Overvalued/Undervalued -- RB Edition
Jul 14, 2014
More articles from Tom Arters
Arian Foster – Undervalued – While presently being drafted as the 13th running back, Foster represents legitimate top-5 value. Why the discount? The injury bug has bitten Foster some in recent years. Like a plague, this haunts his “investors” in droves. The only competition he faces is Andre Brown , who was brought in on a one-year-deal to occasionally spell Foster and act as insurance after Tate’s departure. New coach Bill O’Brien has stated he only views Brown as a first- and second-down back. This leaves Foster to be the exclusive passing down back and majority shareholder of early-down duties as well. While Ryan Fitzpatrick isn’t exactly an upgrade at quarterback, the expected new scheme will be complementary towards an every-down back with size – a la Foster – to take advantage of his hands as well as his legs.
Forecast – A line of 1,800 total yards, 60 receptions and 10-12 TDs aren’t unexpected.

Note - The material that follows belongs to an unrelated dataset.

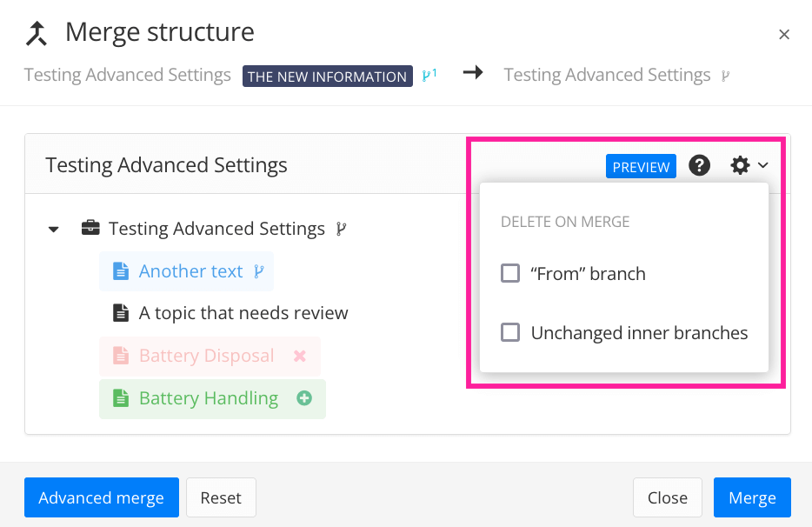Image resolution: width=812 pixels, height=527 pixels.
Task: Click the plus icon beside Battery Handling
Action: click(304, 398)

Doug Martin – Overvalued – Martin will be marred by increasing competition and a coach who has already declared a timeshare. Factor in an apathetic attempt to start off his 2013 campaign before getting injured (another potential knock against him) and he no longer seems fresh. Martin is being drafted as the eighth running back off the board. Team brass drafted Charles Sims , who is widely believed to be a passing down specialist with the ability to pilfer a few early down carries as well. That’s not to say 2013 darling, Mike James , and his cohort Bobby Rainey, won’t have something to say about touches as well. I will be shocked if we see Martin garner a workload greater than 16-18 touches a game and a share in paydirt plays. Granted there is value to be had in such a workload, but not as the eighth running back off the board.

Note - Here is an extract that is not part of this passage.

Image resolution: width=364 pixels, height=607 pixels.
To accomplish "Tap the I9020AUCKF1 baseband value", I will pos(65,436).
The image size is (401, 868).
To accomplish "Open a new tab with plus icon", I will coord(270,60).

Forecast – Projections here are more difficult without knowing roles, but reside around 1,300 total yards, 30 receptions and 6-8 TDs for now; subject to decrease.

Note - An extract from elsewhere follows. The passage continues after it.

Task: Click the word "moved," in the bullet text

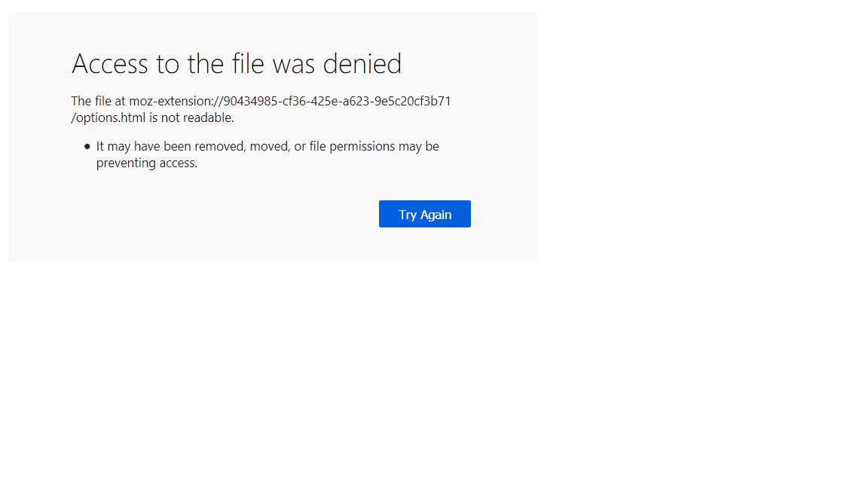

Bernard Pierce – Undervalued – Let’s be honest for a moment, the 2013 Baltimore Ravens running game was tear-inducing. I’d like to blame it on a singular at-fault issue, but I can’t. Extremes such as these are just that, however, and we should expect a return to normalcy. Enter Pierce, who is likely to see 4-6 starts to kick off the year (based on an expected suspension of Ray Rice ). I know it’s not much, but considering you’re getting a starter for the cost of a late-round pick (the price of a backup) to kick the season off – I say “value!” We can only speculate upon the role Rice will have thereafter, but we do know that Pierce will be the unquestioned starter early on. He is being drafted outside the top 125 picks and has the ability to be a top 50 producer for a fairly significant portion of the year. Keep in mind that despite an awful showing last year, the Rice/Pierce combo averaged 95 yards, five catches, and almost a touchdown every other game.
Forecast – Average daily start to kick the year off is settling in around 80 total yards, 4 receptions and a TD every other game; quality RB2 territory.
Reggie Bush – Undervalued – Love him or hate him, he is a producer when healthy. His prorated 16-game line last year, sans the injury-shortened week against Arizona (and accepting his game-shortened weeks in the back nine are par for the course), sits modestly at almost 1,800 total yards, 63 receptions and nine touchdowns. Arguably, that is top 5 running back territory. Enter Joe Lombardi, former New Orleans' positional coach, who is expected to use Bush in space even more this year. Bush should approach the 70-catch threshold on a prorated basis and flirt with double-digit scores. For those pointing at Joique Bell, look past the games Bell started in place of Bush and at the games where they split touches. It’s not nearly as alarming as one would think in terms of a handcuff.
Forecast – Based on a full season, I’m teetering on a 1,700 total yard, 70 reception, 9 TD prorated line while drafting as if he starts 14 games.
Toby Gerhart – Undervalued – Let me begin by saying I still think the Jacksonville Jaguars are years from playing competitive football. That being said, it’s all about opportunity and situation. Gerhart is expected to be a three-down workhorse for the Jaguars. The only question is what he’s walking into. In 2013, Jacksonville attempted to run only 378 total times and struck paydirt a mere seven times. Coach Gus Bradley is encouraging a more physical, ball-controlling game.
The Jaguars drafted two high-ceiling wideouts to replace the malcontent known as Justin Blackmon. More talent at the receiver position will both place the Jaguars in the red zone more as well as helping to stretch the field and open up running lanes. With Maurice Jones-Drew out the door, Blackmon singing the blues, and Blake Bortles ready to take the reins, we’re looking at a very different set of skill position players on offense. With Bortles, they’re likely to lean more on the run game than in recent years to help with the acclimation period. Gerhart’s fairly soft hands stand to benefit him as well. Gerhart is presently being taken as the 27th running back off the board. More than 300 touches should firmly place Gerhart inside the top 20 running backs and on pace to be a decent RB2.
Forecast – I’m cautiously optimistic in a 1,400 total yard, 45 reception, 6 TD showing with upside in touchdowns if Bortles can move the chains.